Sigunn cerró sus ojos, entendía muy bien lo que implicaba la situación. Si fueran simples campesinas, la ley solo les exigiría un nuevo contrato de matrimonio para asegurar de que haya un hombre que pueda controlar sus bienes y brindarles protección. Su madre era aún joven, y podría tener un vientre fértil para reforzar el matrimonio.

El problema era que no eran simples campesinas, sino la familia de uno de los señores más respetados de Asgard. Por este motivo recibirían un trato especial, permitiéndole a Laenna hacer luto por el tiempo que ella desee. Pero Sigunn en cambio tendría un acuerdo de compromiso a penas sus pies pisen el suelo del reino eterno.

–No quiero que la historia se repita. No tienes por qué sufrir lo que yo. Es mejor que elijas un buen muchacho aquí en Vanaheim para casarte. Pero hazlo pronto, el funeral de los guerreros será en 5 días. Si lo consigues tal vez pueda convencer a Odín. –dijo Laenna con tristeza.

La mente de Sigunn no dejaba de pensar en alguna forma para escapar de la situación, pero parecía imposible. Imposible a menos que…

–¿Y qué pasaría si Röd decidiera volver a casa? Eso nos ganaría más tiempo, ¿verdad? –apenas las palabras salieron de su boca, supo que había cometido un error. Pero lo hecho, hecho estaba.

Su madre se volteó bruscamente a mirarla.
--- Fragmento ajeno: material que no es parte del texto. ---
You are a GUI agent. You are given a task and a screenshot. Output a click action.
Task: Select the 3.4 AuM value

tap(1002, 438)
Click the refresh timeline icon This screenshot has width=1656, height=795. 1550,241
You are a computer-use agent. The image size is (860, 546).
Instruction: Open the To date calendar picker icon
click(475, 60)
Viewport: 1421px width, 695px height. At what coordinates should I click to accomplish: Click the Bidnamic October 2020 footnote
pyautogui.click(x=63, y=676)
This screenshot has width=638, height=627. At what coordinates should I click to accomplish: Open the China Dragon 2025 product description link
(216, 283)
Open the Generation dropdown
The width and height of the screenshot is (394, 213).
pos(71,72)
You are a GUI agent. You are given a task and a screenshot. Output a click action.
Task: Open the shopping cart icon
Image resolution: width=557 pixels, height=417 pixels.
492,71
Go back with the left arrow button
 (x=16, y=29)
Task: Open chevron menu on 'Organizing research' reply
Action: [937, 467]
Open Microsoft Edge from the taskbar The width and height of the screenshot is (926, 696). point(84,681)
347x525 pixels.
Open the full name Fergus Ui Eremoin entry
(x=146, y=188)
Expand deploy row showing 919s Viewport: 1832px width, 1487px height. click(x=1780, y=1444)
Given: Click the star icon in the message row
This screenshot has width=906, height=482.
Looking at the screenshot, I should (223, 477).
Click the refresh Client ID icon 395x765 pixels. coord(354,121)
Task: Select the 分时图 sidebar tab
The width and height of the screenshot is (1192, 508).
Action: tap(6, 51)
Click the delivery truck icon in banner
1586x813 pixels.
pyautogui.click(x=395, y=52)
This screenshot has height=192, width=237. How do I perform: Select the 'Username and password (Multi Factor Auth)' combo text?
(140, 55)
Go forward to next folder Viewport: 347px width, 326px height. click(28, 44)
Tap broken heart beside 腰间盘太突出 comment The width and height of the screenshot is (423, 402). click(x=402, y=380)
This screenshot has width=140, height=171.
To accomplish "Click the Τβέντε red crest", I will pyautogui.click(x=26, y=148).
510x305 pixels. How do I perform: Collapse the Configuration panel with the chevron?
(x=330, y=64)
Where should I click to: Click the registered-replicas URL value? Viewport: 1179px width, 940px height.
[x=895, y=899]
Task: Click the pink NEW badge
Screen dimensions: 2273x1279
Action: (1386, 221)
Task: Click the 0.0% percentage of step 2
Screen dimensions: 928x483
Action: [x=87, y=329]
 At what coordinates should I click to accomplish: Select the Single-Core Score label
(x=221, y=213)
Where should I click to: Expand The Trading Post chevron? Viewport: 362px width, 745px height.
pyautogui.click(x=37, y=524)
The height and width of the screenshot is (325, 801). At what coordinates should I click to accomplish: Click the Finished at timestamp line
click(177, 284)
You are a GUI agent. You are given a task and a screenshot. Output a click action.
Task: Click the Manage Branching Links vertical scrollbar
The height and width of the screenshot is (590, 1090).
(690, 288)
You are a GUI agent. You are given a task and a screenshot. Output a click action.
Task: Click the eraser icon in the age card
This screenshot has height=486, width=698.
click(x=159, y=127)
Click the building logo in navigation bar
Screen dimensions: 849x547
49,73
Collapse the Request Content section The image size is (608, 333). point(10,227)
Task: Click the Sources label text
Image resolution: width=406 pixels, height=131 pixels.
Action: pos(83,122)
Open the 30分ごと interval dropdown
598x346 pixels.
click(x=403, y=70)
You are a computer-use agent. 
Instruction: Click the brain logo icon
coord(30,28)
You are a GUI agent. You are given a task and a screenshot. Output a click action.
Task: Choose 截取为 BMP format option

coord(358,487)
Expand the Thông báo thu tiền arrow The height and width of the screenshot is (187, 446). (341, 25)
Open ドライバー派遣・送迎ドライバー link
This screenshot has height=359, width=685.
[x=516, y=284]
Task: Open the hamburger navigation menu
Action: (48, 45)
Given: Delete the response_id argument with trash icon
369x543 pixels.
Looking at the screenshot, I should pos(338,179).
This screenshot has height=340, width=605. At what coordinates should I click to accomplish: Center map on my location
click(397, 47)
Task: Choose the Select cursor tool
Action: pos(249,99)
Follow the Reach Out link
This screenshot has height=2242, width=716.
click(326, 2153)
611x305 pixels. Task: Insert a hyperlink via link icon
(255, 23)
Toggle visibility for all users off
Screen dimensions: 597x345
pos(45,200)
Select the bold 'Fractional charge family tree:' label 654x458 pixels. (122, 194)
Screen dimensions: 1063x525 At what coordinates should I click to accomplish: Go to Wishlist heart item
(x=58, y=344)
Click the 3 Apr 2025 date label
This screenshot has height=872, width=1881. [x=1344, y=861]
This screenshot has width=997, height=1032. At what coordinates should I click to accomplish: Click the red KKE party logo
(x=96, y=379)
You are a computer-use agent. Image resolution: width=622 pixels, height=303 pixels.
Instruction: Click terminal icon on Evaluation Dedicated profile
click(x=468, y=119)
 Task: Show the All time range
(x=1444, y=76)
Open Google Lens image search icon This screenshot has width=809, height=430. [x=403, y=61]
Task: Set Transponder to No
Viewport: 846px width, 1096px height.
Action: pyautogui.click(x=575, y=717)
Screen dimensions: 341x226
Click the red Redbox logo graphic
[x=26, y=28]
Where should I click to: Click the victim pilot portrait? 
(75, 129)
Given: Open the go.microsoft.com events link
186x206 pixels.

Su shock lentamente volviendo a convertirse en resignación. –Sabes muy bien que él no regresará…

A Sigunn se le estremeció el corazón al oírla, pero era la única idea que podría funcionar.

–Ya lo sé. Pero hace tanto tiempo desde su partida... Su rostro pudo haber cambiado un poco. Tal vez…

–No. Nadie lo conoció tan bien como para hacerse pasar por él, Tyr, sin lugar a dudas lo descubriría de inmediato. –dijo mientras negaba con su cabeza, aun con la mirada perdida en algún punto en la pared.

–Yo sí. –dijo Sigunn con voz firme. Mantuvo el contacto visual con su madre cuando ésta la miró, pero por dentro tragó saliva.

–No. – sentenció Laenna. –¿Estás loca? Lo primero que harán será enviarte a esa horrible guerra…

Sigunn tomó aire y esta vez habló con seguridad –Sabes muy bien que soy más que competente con la espada. Lucharé lo que reste de la guerra y luego buscaré un hombre al que pueda tolerar lo suficiente como para casarme. Además, será imposible buscar un marido en tiempos de guerra, en las casas solo quedan niños y ancianos– intentó razonar con su madre.

Laenna suspiró sonoramente porque sabía muy bien que su hija tenía razón, todos los hombres estaban ahora en la guerra, no tenía caso. Volvió a mirar los ojos de la muchacha y por primera vez vio algo diferente en su mirada. Tenía una meta, y la pasión necesaria para alcanzarla. Le sonrió con ternura y le dijo en tono de broma –Tráeme unas tijeras, tu hermano nunca tuvo el cabello tan largo.

El rostro de Sigunn se iluminó de inmediato y su sonrisa opacó por unos instantes el brillo del mismísimo sol.